• [ASSIGNED TASK]:
Everything in the records must be restated exactly, apart from the pictures.

══════

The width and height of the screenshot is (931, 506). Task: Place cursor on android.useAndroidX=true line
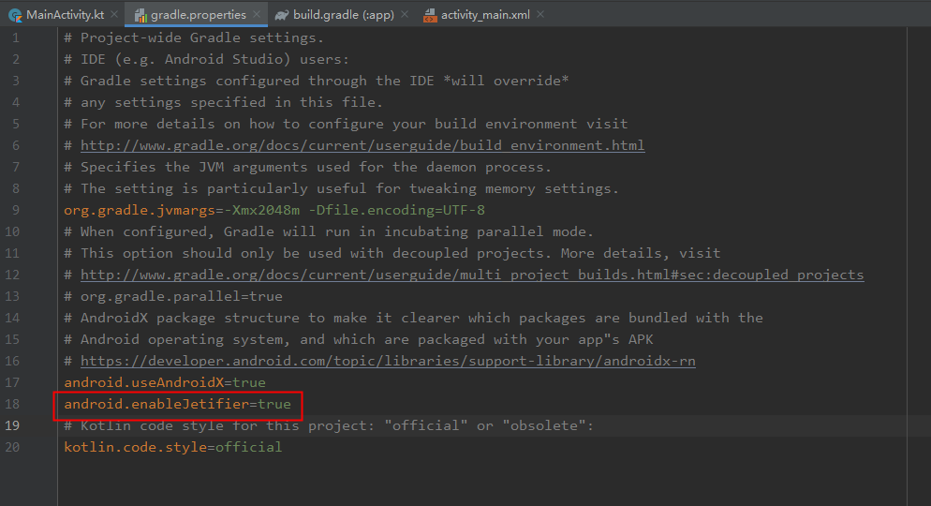[x=165, y=382]
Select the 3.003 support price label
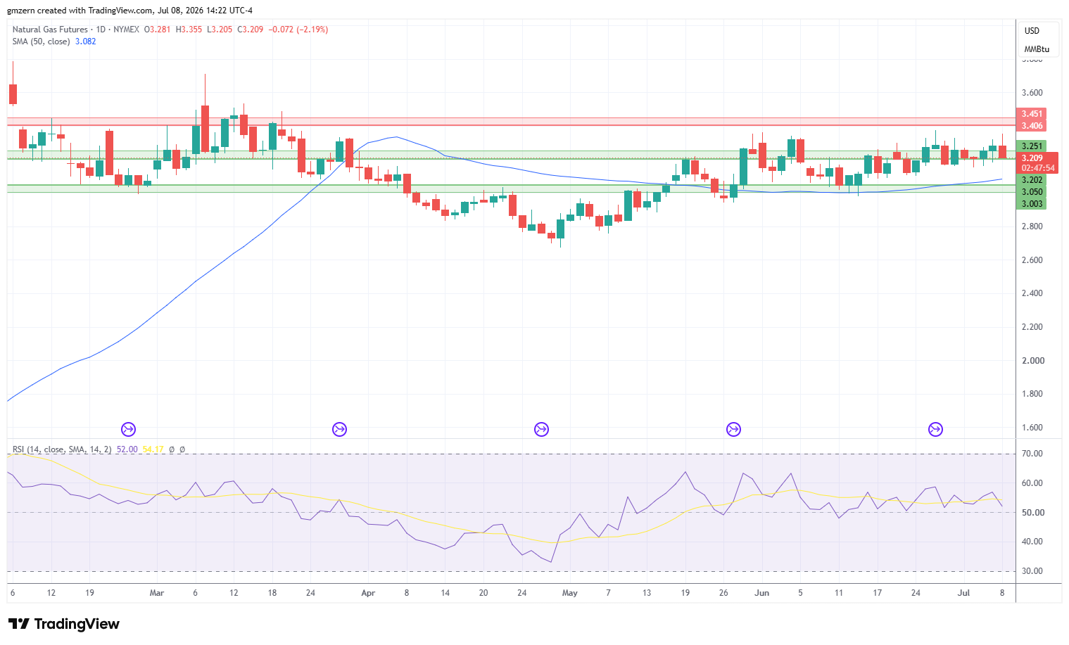The width and height of the screenshot is (1069, 645). pyautogui.click(x=1032, y=204)
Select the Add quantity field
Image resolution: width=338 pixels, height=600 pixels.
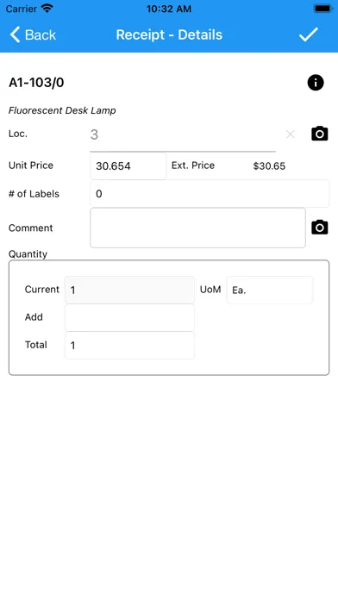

══════

• [ANSWER SECTION]:
The width and height of the screenshot is (931, 506). Task: Place cursor on android.useAndroidX=true line
[x=165, y=382]
Select the 3.003 support price label
The width and height of the screenshot is (1069, 645). pyautogui.click(x=1032, y=204)
Select the Add quantity field
Image resolution: width=338 pixels, height=600 pixels.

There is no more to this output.